_Goal of the exercise_. What follows is a set of records, each of which is to be written out exactly.

_Exercise materials_.
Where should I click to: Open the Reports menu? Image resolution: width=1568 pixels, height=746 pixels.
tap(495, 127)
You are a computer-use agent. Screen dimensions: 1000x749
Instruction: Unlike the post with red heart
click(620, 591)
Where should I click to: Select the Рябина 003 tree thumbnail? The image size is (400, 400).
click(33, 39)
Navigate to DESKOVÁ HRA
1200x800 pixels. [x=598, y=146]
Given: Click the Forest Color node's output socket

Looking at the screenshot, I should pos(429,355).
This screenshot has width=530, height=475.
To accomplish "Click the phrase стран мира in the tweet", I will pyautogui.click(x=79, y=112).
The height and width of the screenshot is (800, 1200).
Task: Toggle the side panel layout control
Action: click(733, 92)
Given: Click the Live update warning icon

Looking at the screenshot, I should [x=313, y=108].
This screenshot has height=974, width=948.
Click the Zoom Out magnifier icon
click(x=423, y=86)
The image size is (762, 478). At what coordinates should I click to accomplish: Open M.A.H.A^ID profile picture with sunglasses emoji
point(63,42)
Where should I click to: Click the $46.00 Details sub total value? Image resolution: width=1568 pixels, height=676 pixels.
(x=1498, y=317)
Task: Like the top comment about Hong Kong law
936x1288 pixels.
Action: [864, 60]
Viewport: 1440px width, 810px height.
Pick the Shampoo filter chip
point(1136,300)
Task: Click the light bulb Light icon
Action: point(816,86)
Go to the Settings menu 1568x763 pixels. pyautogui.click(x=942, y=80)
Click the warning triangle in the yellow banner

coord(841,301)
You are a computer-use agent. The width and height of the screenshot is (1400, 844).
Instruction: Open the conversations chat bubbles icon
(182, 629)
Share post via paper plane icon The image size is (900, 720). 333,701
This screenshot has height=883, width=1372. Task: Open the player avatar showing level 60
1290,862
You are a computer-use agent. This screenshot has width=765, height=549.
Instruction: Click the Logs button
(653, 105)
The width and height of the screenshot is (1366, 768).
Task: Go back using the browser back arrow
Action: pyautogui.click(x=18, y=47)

_Finished exercise_.
Where should I click to: Open the Reports menu? Image resolution: width=1568 pixels, height=746 pixels.
tap(495, 127)
You are a computer-use agent. Screen dimensions: 1000x749
Instruction: Unlike the post with red heart
click(620, 591)
Where should I click to: Select the Рябина 003 tree thumbnail? The image size is (400, 400).
click(33, 39)
Navigate to DESKOVÁ HRA
1200x800 pixels. [x=598, y=146]
Given: Click the Forest Color node's output socket

Looking at the screenshot, I should pos(429,355).
This screenshot has width=530, height=475.
To accomplish "Click the phrase стран мира in the tweet", I will pyautogui.click(x=79, y=112).
The height and width of the screenshot is (800, 1200).
Task: Toggle the side panel layout control
Action: click(733, 92)
Given: Click the Live update warning icon

Looking at the screenshot, I should [x=313, y=108].
This screenshot has height=974, width=948.
Click the Zoom Out magnifier icon
click(x=423, y=86)
The image size is (762, 478). At what coordinates should I click to accomplish: Open M.A.H.A^ID profile picture with sunglasses emoji
point(63,42)
Where should I click to: Click the $46.00 Details sub total value? Image resolution: width=1568 pixels, height=676 pixels.
(x=1498, y=317)
Task: Like the top comment about Hong Kong law
936x1288 pixels.
Action: [864, 60]
Viewport: 1440px width, 810px height.
Pick the Shampoo filter chip
point(1136,300)
Task: Click the light bulb Light icon
Action: point(816,86)
Go to the Settings menu 1568x763 pixels. pyautogui.click(x=942, y=80)
Click the warning triangle in the yellow banner

coord(841,301)
You are a computer-use agent. The width and height of the screenshot is (1400, 844).
Instruction: Open the conversations chat bubbles icon
(182, 629)
Share post via paper plane icon The image size is (900, 720). 333,701
This screenshot has height=883, width=1372. Task: Open the player avatar showing level 60
1290,862
You are a computer-use agent. This screenshot has width=765, height=549.
Instruction: Click the Logs button
(653, 105)
The width and height of the screenshot is (1366, 768).
Task: Go back using the browser back arrow
Action: pyautogui.click(x=18, y=47)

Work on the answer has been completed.